Document extract

>>>>

The Portuguese Book Trade

by Richard C. Ramer, Old & Rare Books

WESS Newsletter

Spring 2001, Vol. 24, no. 2

Association of College & Research Libraries
© American Library Association





The Portuguese publishing industry turns out an extremely large quantity of high quality books for a relatively tiny market. Portugal has a population of only slightly over 11 million. Lack of any economy of scale, combined with small editions, results in rather chaotic distribution patterns. The export market is likewise small. Brazil, the largest potential market for Portuguese books, for the most part does not buy books published in Portugal, but rather is supplied by its own very complex and dynamic publishing industry. There are exceptions: some extremely important current writers of fiction, the most notable being José Saramago, the recent Nobel laureate, are capable of generating significant sales in Brazil. A very few of the larger Portuguese publishers maintain offices in Brazil, and make a greater effort to supply this market. Other than Brazil, Portuguese-speaking countries to which Portugal might export books simply do not have the financial resources or readership to justify significant exports; the largest exports to Lusofone Africa are in the form of subsidized book fairs, undertaken by official entities, to promote Portuguese language, literature and culture in these countries.

<<<<

Instructions
(a) Copy the records from the line that has "Given: Click the" through the end of the records, swapping "label" for "field" and keeping everything else unchanged. Leave the pictures out.
(b) Continue the article on the Portuguese book trade from the point where it stops.
The records have no connection to the article on the Portuguese book trade.

Dataset extract
>>>>

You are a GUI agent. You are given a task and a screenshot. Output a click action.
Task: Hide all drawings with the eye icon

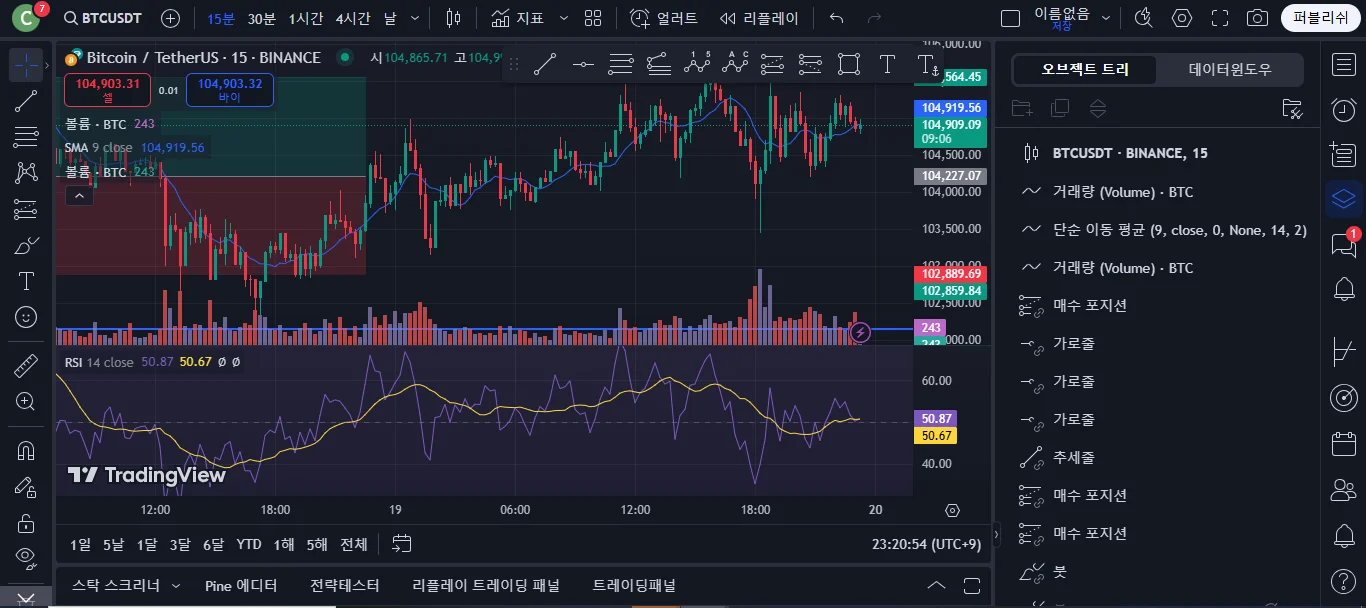(x=26, y=557)
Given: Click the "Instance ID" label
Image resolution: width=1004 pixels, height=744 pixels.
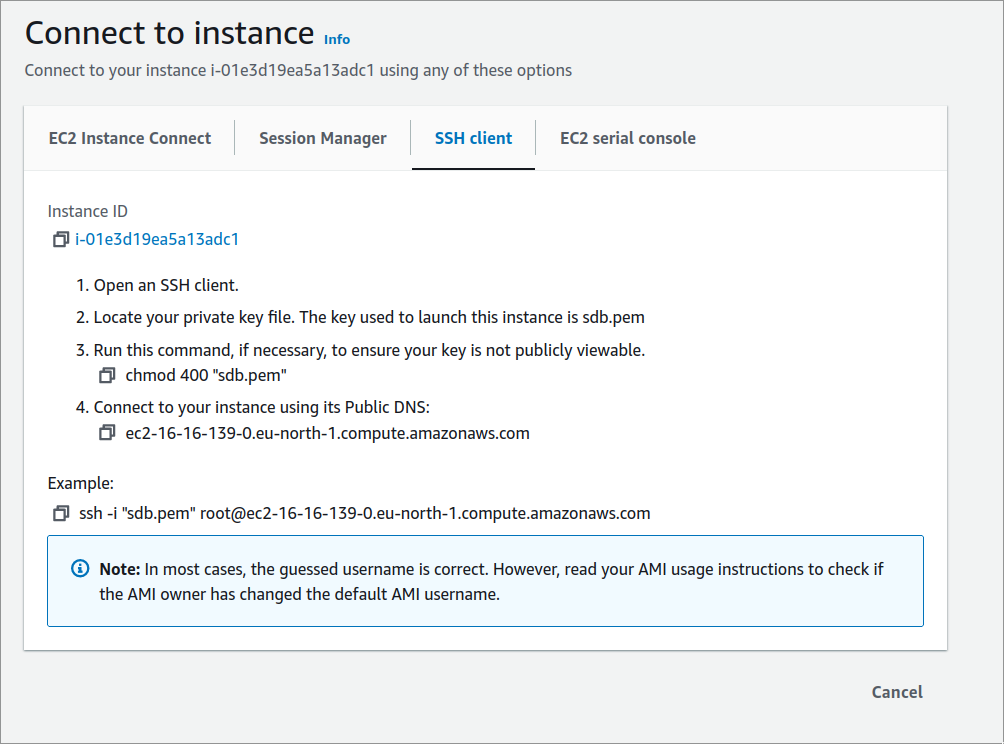Looking at the screenshot, I should (88, 211).
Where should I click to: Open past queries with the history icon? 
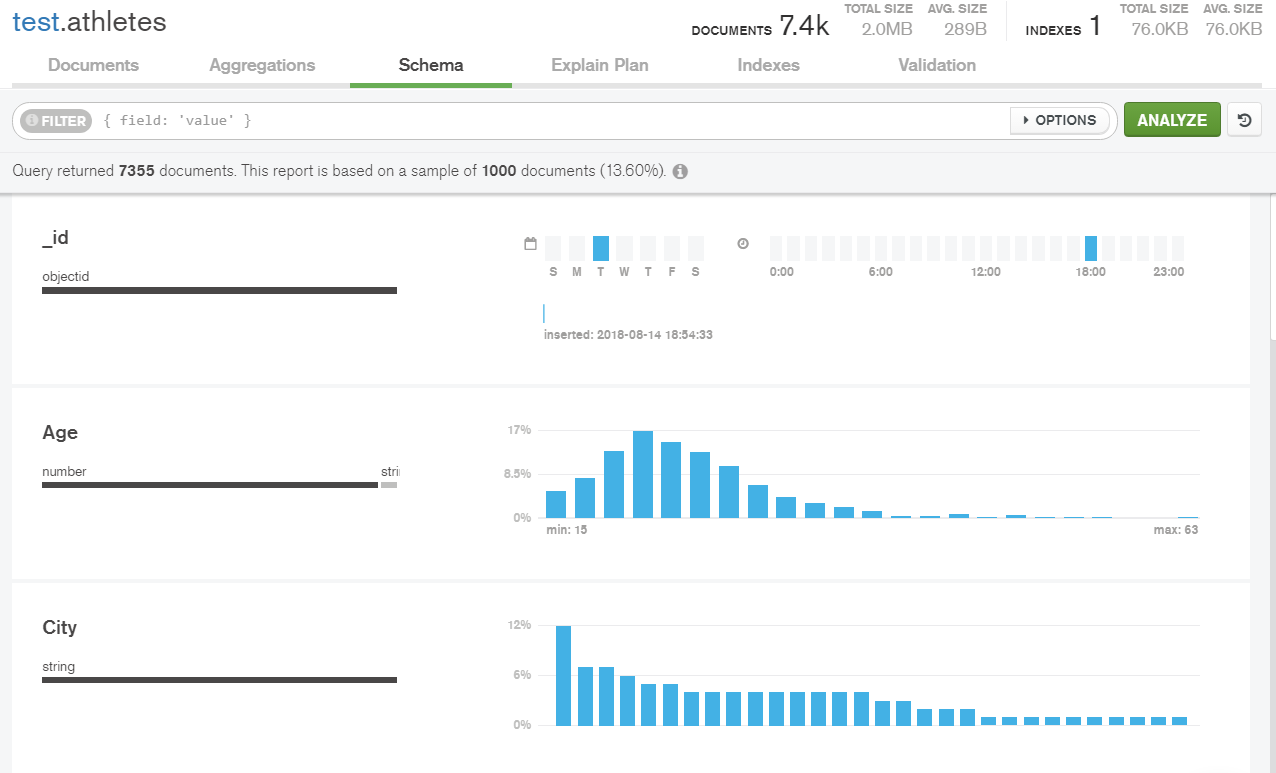tap(1244, 119)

<<<<

The answers
(a)
Given: Click the "Instance ID" field
Image resolution: width=1004 pixels, height=744 pixels.
Looking at the screenshot, I should (88, 211).
Where should I click to: Open past queries with the history icon? 
tap(1244, 119)

(b)
Editions are small, between 1000 and 2000 copies constitutes a normal printing of a novel by a commercial publisher; these often stay in-print for several years, even decades. Three thousand copies would be a fairly large printing; 10,000 copies a blockbuster best-seller; anything in the 40,000 to 50,000 range is most unusual. Many less commercial books, such as avant-garde poetry, bibliographies, literary criticism, important historical works, and genealogies are produced in editions of 1,000 or less; sometimes as few as 500 or even 200 copies. Important exhibition catalogues, or other major works of art history or photography sometimes have editions of 2,000 or 3,000; but the editions can be smaller, and in the cases of very specialized monographs on the fine arts, the editions can be very small indeed.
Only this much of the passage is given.